___ DOCUMENT PASSAGE ___
1
Exhibit 10(b)
RESTRICTED STOCK AGREEMENT
THIS RESTRICTED STOCK AGREEMENT (the "Agreement") is made and executed
as of the 16th day of September, 1999, by and between ALLEGHENY TELEDYNE
INCORPORATED, a Delaware corporation with its principal place of business at
00xx Xxxxx, Xxx XXX Xxxxx, Xxxxxxxxxx, XX 00000 (with all of its direct and
indirect subsidiaries, "ATI") and XXXXXX X. XXXXXXXX, an individual residing in
the State of Maryland (the "Executive").
WHEREAS, as of the date hereof, the Executive is beginning employment
with ATI under an Employment Agreement effective as of September 16, 1999
between the parties (the "Employment Agreement") and, effective October 1, 1999,
will become President and Chief Executive Officer of ATI and a member of its
Board of Directors;
WHEREAS, pursuant to Section 5(d) of the Employment Agreement, ATI has
agreed to award to the Executive 150,000 shares of common stock, $0.10 par value
per share ("ATI Stock") subject to certain restrictions and forfeiture
provisions; and
WHEREAS, the parties intend for this Agreement to evidence the award of
restricted shares and set forth the terms and conditions thereof.
NOW, THEREFORE, in consideration of the mutual promises hereinafter set
forth and intending to be legally bound hereby, the parties hereto agree as
follows:
1. Award and Issuance of the Shares.
___ STORED DATA ___
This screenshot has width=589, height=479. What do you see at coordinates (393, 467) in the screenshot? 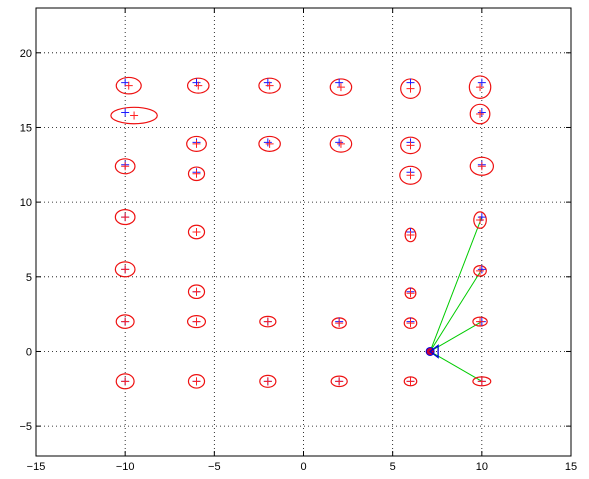
I see `x-tick-label: 5` at bounding box center [393, 467].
___
▶ PROBLEMS AND TASKS
1 – According to the restricted stock agreement, how many shares of common stock has ATI agreed to award to the Executive?
2 – Reproduce the portion of the restricted stock agreement that opens with the words containing "WHEREAS, as of" and closes with "and conditions thereof.".

▶ SOLUTIONS BY TASK
1 – 150,000 shares

2 –
WHEREAS, as of the date hereof, the Executive is beginning employment
with ATI under an Employment Agreement effective as of September 16, 1999
between the parties (the "Employment Agreement") and, effective October 1, 1999,
will become President and Chief Executive Officer of ATI and a member of its
Board of Directors;
WHEREAS, pursuant to Section 5(d) of the Employment Agreement, ATI has
agreed to award to the Executive 150,000 shares of common stock, $0.10 par value
per share ("ATI Stock") subject to certain restrictions and forfeiture
provisions; and
WHEREAS, the parties intend for this Agreement to evidence the award of
restricted shares and set forth the terms and conditions thereof.